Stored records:
-.-.-

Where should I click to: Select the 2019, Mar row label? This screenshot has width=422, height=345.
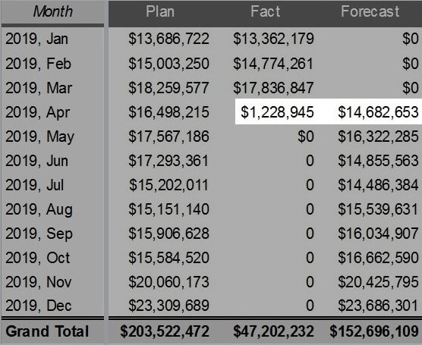[39, 88]
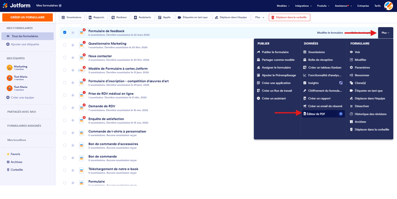Star the Nous contacter form as favorite
This screenshot has height=199, width=397.
click(73, 57)
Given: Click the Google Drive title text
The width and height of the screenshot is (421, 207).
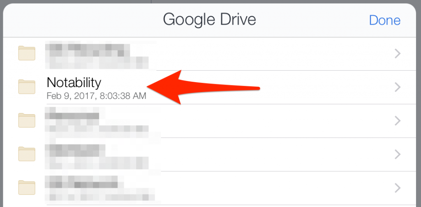Looking at the screenshot, I should click(x=209, y=19).
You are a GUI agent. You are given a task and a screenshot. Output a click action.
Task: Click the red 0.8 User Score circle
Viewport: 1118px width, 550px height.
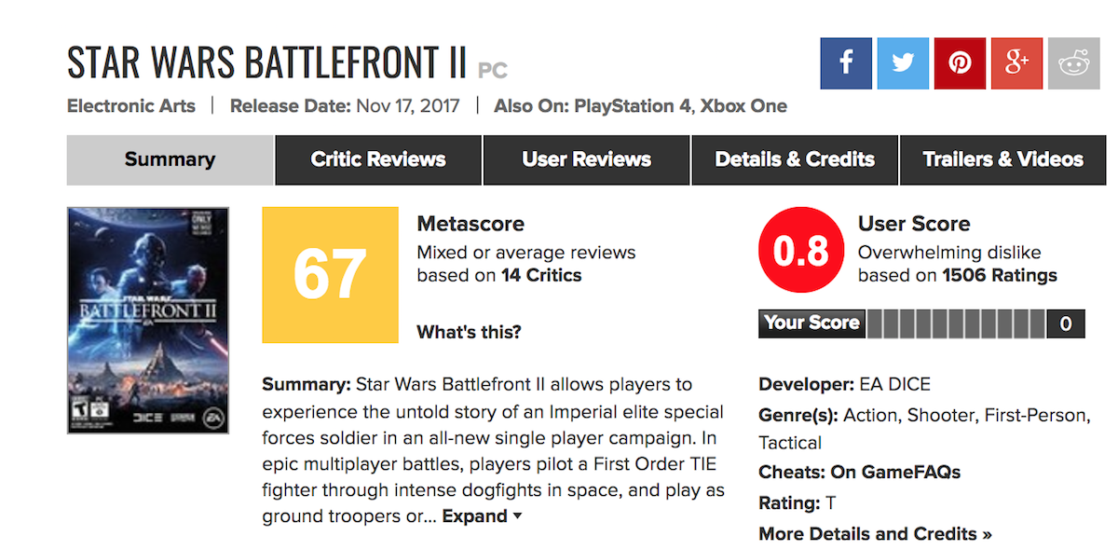801,251
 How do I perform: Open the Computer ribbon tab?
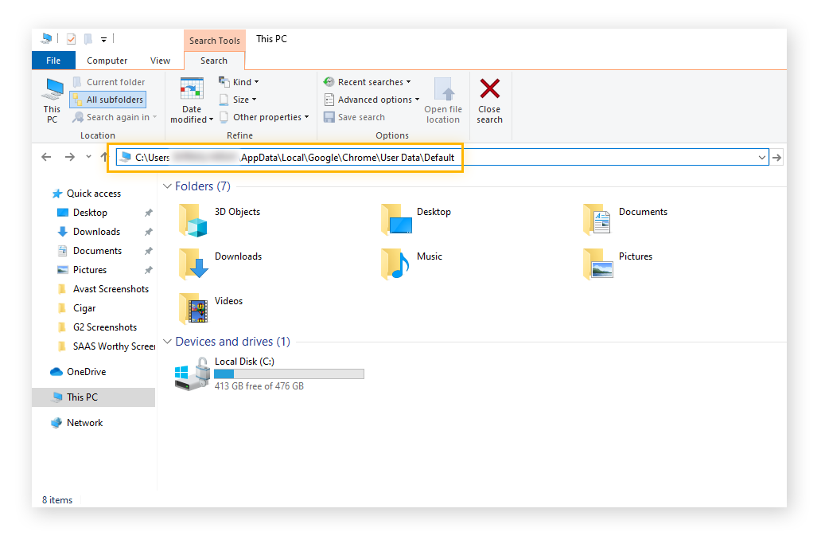click(107, 60)
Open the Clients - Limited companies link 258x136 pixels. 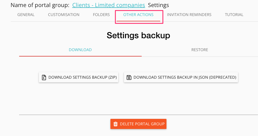(x=109, y=5)
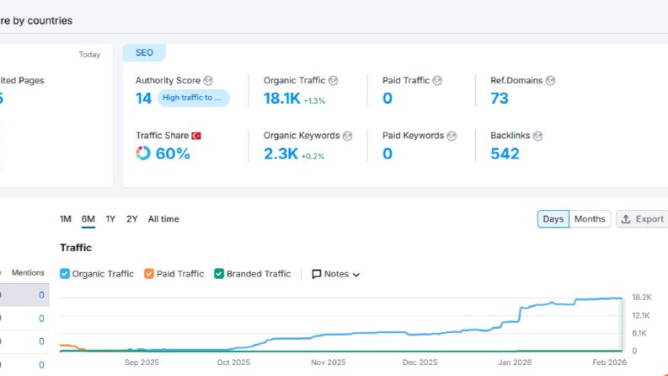668x376 pixels.
Task: Click globe icon next to Backlinks
Action: pos(537,136)
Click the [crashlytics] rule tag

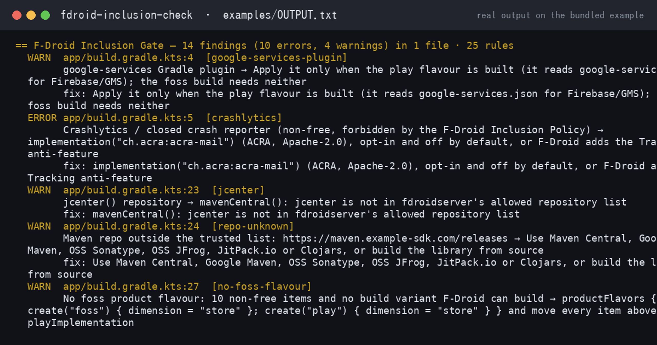pyautogui.click(x=244, y=118)
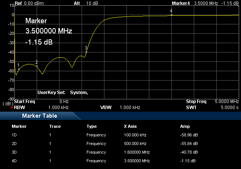Click the UserKey Set: System label

click(x=62, y=92)
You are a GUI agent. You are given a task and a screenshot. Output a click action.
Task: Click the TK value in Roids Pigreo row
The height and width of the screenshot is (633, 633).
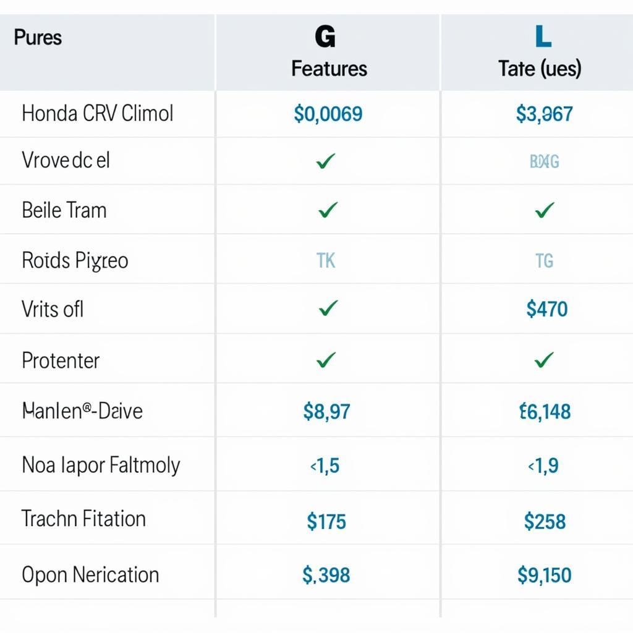click(326, 260)
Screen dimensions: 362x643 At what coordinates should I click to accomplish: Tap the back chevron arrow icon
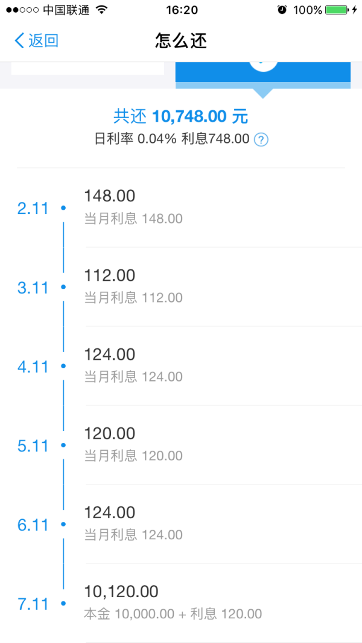[x=18, y=40]
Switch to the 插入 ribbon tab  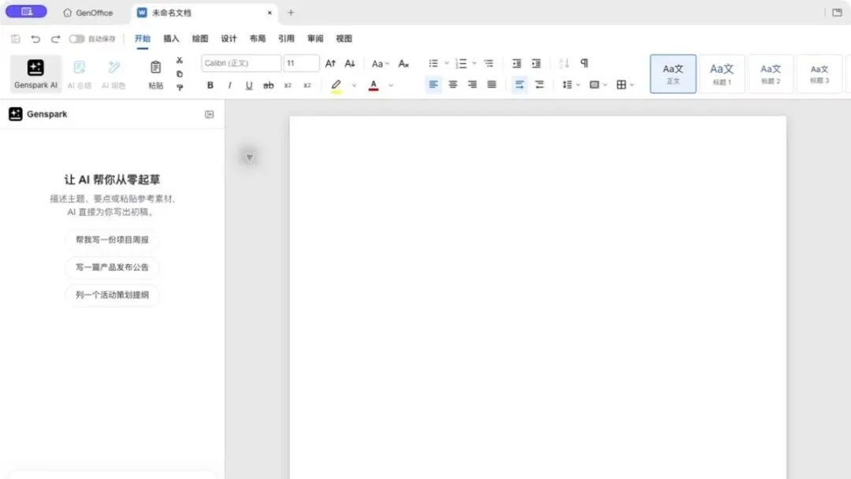pos(171,39)
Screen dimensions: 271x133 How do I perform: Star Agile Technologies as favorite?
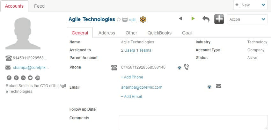pos(119,19)
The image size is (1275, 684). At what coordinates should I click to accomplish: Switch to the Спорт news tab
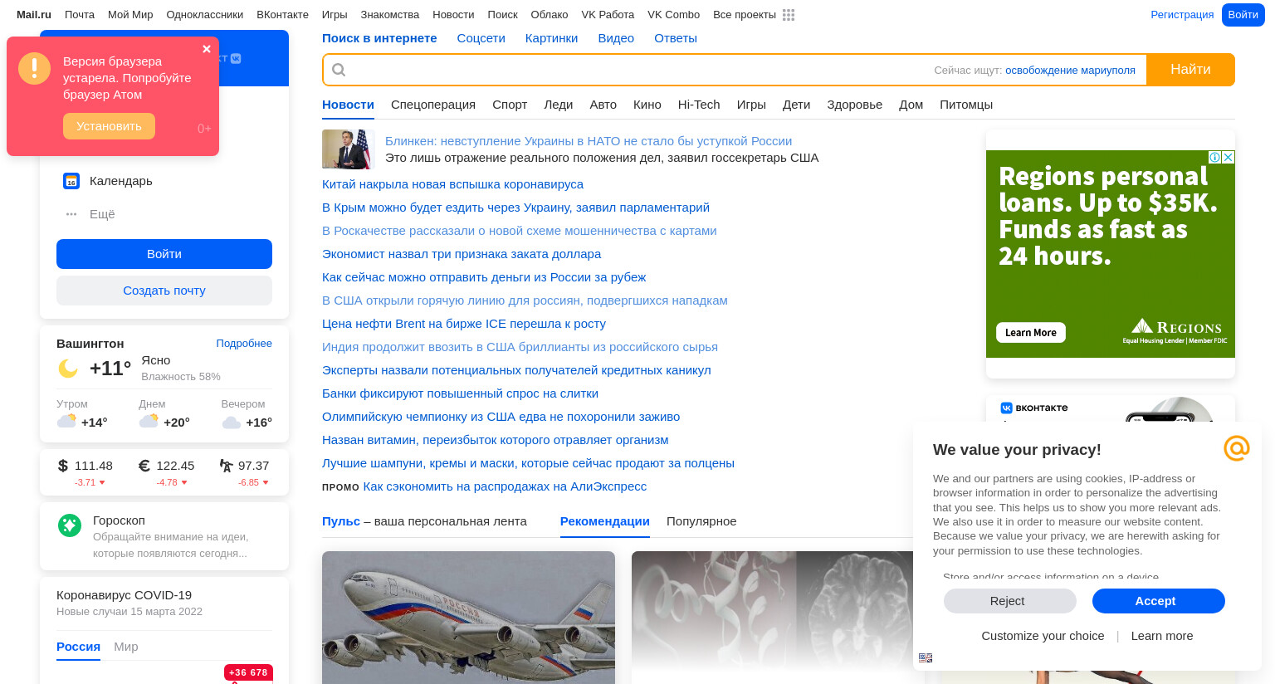point(510,105)
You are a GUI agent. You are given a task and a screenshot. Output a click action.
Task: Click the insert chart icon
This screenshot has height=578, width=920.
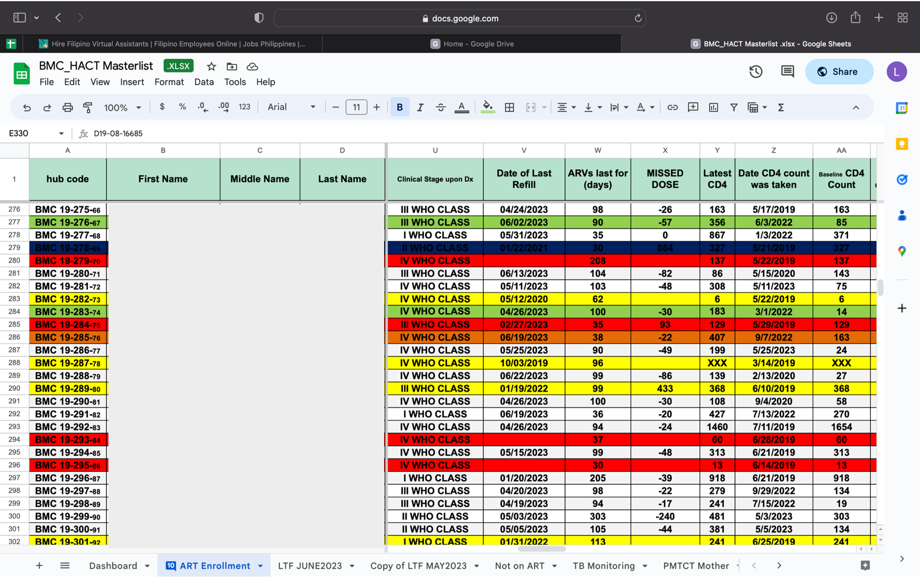pyautogui.click(x=713, y=107)
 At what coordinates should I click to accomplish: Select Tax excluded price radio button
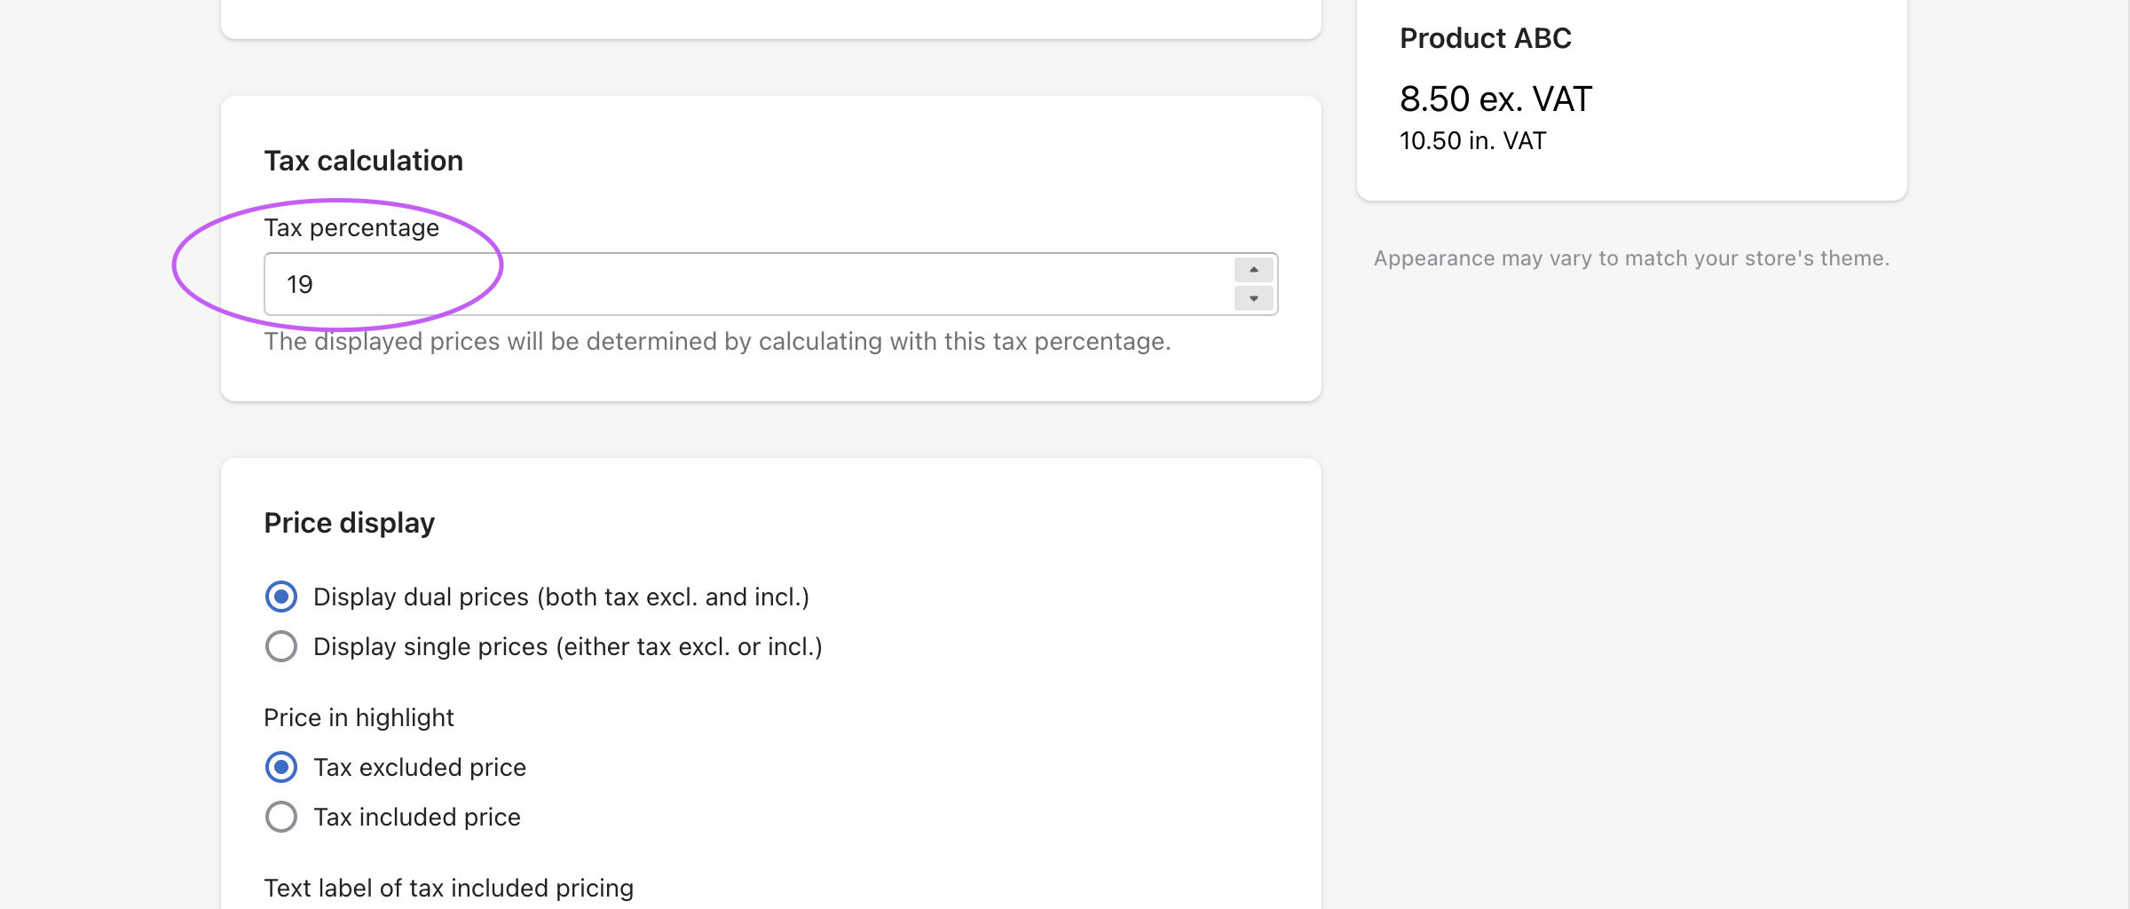pos(281,767)
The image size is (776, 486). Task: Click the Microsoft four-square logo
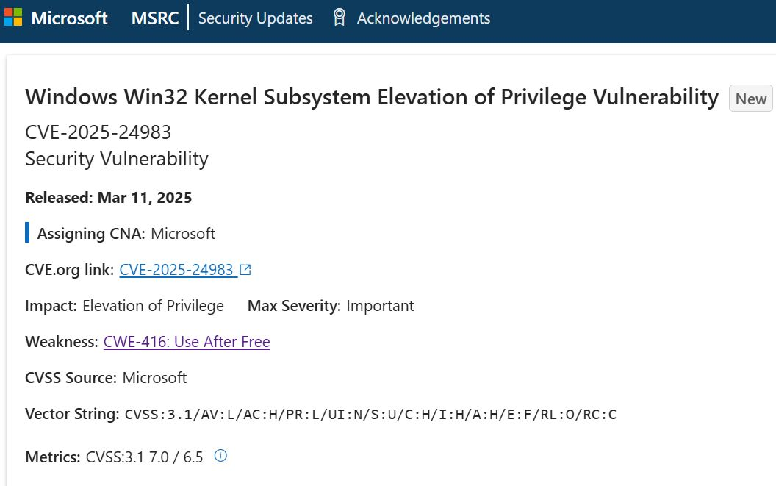pos(13,18)
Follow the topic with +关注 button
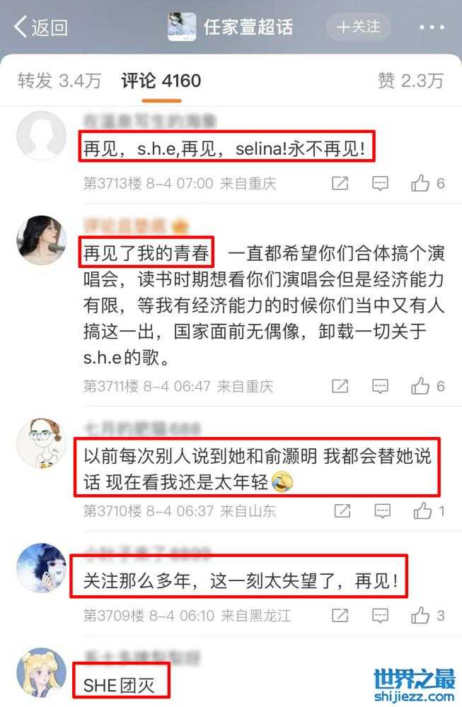Image resolution: width=462 pixels, height=707 pixels. 358,27
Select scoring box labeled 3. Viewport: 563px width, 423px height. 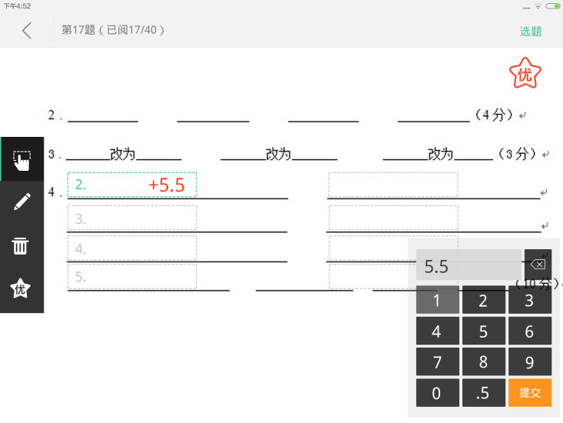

-.-.-

Exercise directions >> Every line from the one containing "This screenshot has height=578, width=920." through the end of the entries above is to be copied exactly; pictures are to be left out.

Solution to this task >>
This screenshot has height=578, width=920.
pyautogui.click(x=713, y=107)
 At what coordinates should I click to accomplish: Select Tax excluded price radio button
pos(281,767)
The image size is (776, 486). Task: Click the Microsoft four-square logo
pos(13,18)
Follow the topic with +关注 button
Image resolution: width=462 pixels, height=707 pixels. 358,27
Select scoring box labeled 3. Viewport: 563px width, 423px height. 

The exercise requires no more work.